Comparison to the curriculum

From the above analysis of the most difficult questions, we can see a pattern emerging. Questions on respiratory paediatrics appear to have been answered poorly. Whilst respiratory conditions are the most common of paediatric presentations, there may be an argument that aspects of the teaching approach at the time did not accurately reflect the real clinical practice for these conditions. The students also seem to regularly have difficulty with questions regarding seizures in childhood despite there being a strong emphasis on seizure disorders and febrile convulsion in the curriculum. The students may not have grasped the subtle but clinically crucial differences between types of seizure presentation. There are multiple examples above where, despite their inclusion in the curriculum, the students appear to have failed to grasp the true clinical relevance of the condition or presentation.

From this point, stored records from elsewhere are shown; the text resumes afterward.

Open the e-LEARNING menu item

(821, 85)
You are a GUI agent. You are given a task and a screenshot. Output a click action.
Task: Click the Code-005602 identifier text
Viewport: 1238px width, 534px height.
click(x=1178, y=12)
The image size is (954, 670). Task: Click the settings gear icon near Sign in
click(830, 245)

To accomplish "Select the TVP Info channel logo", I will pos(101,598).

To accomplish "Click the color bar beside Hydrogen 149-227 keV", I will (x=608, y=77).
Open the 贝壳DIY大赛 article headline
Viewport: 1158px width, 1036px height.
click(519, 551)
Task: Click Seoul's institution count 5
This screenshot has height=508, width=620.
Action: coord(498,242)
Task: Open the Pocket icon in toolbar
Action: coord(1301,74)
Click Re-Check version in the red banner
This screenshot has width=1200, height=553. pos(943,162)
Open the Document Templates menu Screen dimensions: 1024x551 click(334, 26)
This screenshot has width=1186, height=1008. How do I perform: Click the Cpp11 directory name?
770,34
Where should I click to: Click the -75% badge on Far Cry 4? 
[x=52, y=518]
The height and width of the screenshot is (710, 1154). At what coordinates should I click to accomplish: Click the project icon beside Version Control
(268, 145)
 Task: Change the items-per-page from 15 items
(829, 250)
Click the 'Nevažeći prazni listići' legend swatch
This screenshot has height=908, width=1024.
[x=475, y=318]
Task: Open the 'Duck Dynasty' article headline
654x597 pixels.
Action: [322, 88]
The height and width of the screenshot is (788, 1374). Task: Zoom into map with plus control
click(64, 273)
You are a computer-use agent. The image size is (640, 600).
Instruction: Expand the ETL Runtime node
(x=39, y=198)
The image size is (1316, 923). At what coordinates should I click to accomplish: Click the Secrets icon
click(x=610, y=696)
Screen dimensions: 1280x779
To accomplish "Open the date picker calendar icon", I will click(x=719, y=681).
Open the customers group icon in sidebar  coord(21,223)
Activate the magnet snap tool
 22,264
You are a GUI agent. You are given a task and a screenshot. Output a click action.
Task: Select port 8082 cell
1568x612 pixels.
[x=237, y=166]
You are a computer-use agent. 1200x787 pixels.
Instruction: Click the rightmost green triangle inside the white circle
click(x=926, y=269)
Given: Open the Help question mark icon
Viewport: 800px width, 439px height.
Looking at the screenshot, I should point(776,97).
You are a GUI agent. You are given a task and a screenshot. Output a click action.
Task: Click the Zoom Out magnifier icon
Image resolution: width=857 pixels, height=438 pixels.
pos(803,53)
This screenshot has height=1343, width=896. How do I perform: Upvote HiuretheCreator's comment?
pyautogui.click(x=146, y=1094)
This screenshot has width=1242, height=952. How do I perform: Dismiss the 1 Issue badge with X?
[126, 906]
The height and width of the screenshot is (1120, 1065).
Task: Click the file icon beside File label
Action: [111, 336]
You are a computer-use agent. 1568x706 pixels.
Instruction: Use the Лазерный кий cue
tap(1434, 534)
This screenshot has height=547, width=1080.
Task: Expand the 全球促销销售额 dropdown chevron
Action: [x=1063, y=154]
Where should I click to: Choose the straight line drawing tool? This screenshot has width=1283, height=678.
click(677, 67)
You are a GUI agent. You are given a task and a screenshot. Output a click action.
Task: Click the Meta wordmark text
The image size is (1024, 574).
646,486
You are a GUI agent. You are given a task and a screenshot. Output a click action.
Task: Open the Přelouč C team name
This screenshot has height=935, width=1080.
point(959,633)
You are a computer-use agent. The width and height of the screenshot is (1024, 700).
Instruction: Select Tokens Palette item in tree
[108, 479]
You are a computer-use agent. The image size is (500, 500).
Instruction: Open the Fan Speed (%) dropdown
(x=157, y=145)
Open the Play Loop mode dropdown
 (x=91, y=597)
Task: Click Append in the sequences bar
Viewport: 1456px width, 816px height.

Interestingly, for the questions on which the students performed better than the doctors, the questions were quite specific, and the answer can be found directly in the curriculum. This reflects how students learn with limited clinical experience and is a good example of assessment being a key driver of learning.

Future recommendations

The concept of a high stake’s assessment with a relatively high passing score breaks from tradition. However, we feel that this model could potentially work very well to ensure that all licensed practitioners have a firm grasp of a finite amount of basic knowledge. This could be considered as part of an undergraduate summative assessment or perhaps as part of a formative assessment when applying for postgraduate paediatric training positions (specialist trainee doctor or resident).

Future research in this area is warranted. Future MAC examinations should have a larger number of test items. This will improve the psychometrics of the examination and will increase coverage of the curriculum. Results from these future studies could help with curriculum development by highlighting specific areas of educational need.

Conclusion

The MAC examination highlights the difference in the level of knowledge expected of a junior doctor starting work in paediatrics between faculty and non-faculty clinicians and can identify gaps between the current curriculum and the ‘hidden curriculum’ required for real world clinical practice.

The concept of a MAC examination to test basic medical knowledge is feasible. While it will require refinement, whether used as a formative or summative assessment, this is an encouraging first step towards this method of examination.